The simulated movements which produce a significant resolution improvement are then used as the commands for the next actual robotic movement. This process is performed until the microphones have been moved to a configuration which best optimizes localization resolution, given the physical constraints of movement. This process uses a threshold, as described here Threshold Criteria, which is designed to stop adaptive movement once new movement's substantial enough resolution improvements.
The four degrees of freedom which the algorithm seeks to optimize are the:
- Distance between the robots
- Orientation of the robots with respect to the source
- Movement in the horizontal axis with respect to the source (shifting movement)
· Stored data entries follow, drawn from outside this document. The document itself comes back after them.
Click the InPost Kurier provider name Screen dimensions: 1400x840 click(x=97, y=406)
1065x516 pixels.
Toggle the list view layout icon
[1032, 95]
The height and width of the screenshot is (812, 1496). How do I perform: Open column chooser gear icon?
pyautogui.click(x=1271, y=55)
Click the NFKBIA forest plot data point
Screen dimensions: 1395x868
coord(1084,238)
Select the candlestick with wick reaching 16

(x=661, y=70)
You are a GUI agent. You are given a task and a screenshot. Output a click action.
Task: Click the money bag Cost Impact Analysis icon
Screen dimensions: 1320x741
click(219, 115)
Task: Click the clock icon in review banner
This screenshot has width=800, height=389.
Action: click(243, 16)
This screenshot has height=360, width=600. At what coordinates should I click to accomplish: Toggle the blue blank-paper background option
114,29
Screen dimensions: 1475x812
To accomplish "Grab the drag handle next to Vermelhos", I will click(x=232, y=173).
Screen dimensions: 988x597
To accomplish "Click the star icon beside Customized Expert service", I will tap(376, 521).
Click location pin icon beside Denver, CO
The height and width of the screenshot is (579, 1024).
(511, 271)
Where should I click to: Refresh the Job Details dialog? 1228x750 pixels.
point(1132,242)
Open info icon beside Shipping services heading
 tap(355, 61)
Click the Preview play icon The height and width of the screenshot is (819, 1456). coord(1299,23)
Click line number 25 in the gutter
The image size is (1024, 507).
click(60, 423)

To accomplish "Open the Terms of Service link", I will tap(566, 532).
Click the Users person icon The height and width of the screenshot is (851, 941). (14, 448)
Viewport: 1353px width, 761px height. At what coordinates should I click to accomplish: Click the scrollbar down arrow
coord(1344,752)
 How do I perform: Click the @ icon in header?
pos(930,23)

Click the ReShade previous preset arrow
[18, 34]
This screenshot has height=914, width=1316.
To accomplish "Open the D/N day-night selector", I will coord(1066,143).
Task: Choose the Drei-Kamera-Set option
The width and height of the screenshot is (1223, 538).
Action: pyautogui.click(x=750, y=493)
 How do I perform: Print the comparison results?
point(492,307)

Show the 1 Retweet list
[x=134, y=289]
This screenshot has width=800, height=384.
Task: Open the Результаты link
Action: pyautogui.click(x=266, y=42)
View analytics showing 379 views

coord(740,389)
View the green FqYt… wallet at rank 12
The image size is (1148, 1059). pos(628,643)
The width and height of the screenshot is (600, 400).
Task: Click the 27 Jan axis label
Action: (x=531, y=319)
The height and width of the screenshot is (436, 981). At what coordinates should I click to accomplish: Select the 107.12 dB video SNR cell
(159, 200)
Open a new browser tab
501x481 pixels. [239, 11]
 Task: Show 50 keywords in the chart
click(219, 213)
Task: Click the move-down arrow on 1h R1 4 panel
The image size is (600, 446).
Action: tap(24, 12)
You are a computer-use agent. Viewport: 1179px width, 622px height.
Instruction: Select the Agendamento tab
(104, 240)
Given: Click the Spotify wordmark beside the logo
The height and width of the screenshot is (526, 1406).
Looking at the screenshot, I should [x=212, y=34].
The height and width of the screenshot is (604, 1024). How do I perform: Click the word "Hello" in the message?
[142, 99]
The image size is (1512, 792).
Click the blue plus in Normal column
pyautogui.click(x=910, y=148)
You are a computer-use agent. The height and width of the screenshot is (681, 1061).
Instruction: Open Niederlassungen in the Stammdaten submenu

- Movement in the vertical axis with respect to the source (approaching/retreating movement)
The adaptive algorithm also utilizes the robots’ rotational capability to point each of the microphone pairs to best face the source, further improving estimation.
The block diagram below helps illustrate this concept.
Starting at the top left, the source estimation is computed for the given microphone position and source position. The resolution of this estimation is then estimated as our critical resolution variable. With this information the simulation based heuristic algorithm is then run. As can be seen on the very right of the diagram robotic movement is simulated for the four degrees of freedom mentioned above. Each of these simulations takes place once sequentially and then again, for reasons explained here. If these two sequences of simulations results in a final robot position with a significant resolution improvement, then the algorithm commands the system to update the actual robotic positions to reflect these simulated positions. At this point the system is at the ‘Robot Movement Command’ block and by LabVIEW’s communication with the robot’s microcontroller, the ‘Arrival at New Position’ will have taken place. Finally, as can be seen by the next arrow, a new source estimation can then be computed and this information is used as feedback in order to further optimize microphone placement.